§ WHAT YOU WILL DO: Copy out the records below word for word, leaving out the pictures.

§ MATERIAL SHOWN:
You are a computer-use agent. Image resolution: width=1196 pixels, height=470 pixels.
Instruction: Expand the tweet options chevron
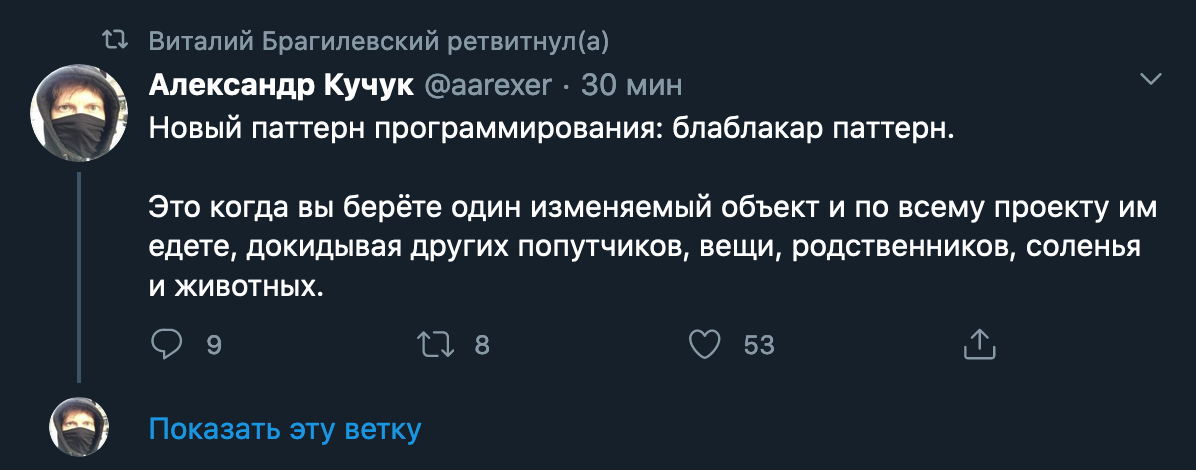[1151, 79]
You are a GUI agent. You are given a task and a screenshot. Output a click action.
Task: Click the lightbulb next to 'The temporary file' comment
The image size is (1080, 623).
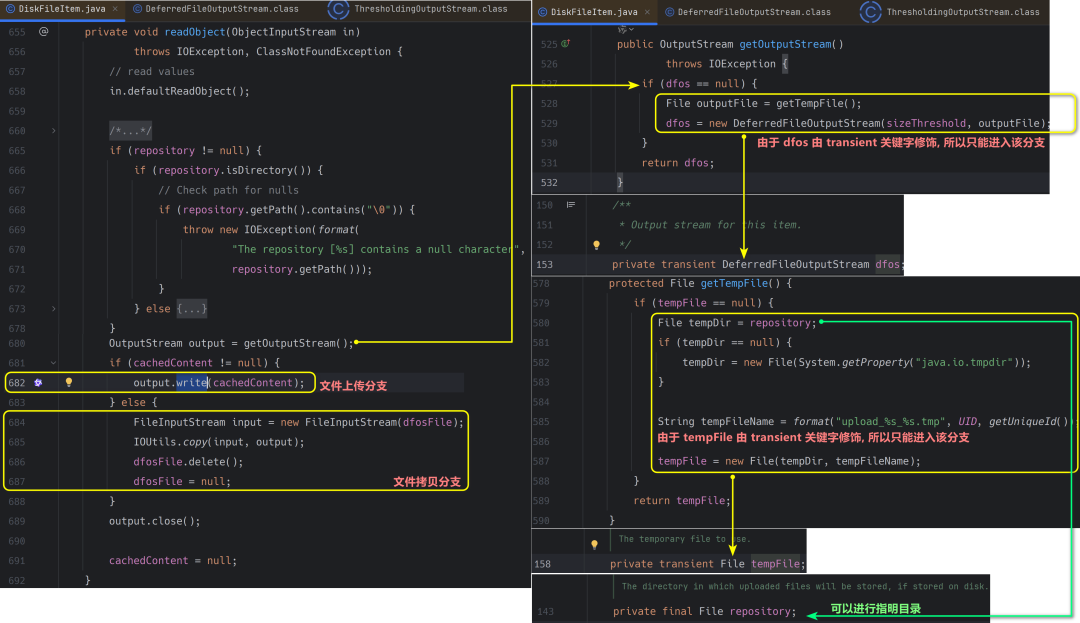pyautogui.click(x=594, y=544)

§ SOLUTION FOR THIS TASK:
You are a computer-use agent. Image resolution: width=1196 pixels, height=470 pixels.
Instruction: Expand the tweet options chevron
[1151, 79]
You are a GUI agent. You are given a task and a screenshot. Output a click action.
Task: Click the lightbulb next to 'The temporary file' comment
The image size is (1080, 623).
pyautogui.click(x=594, y=544)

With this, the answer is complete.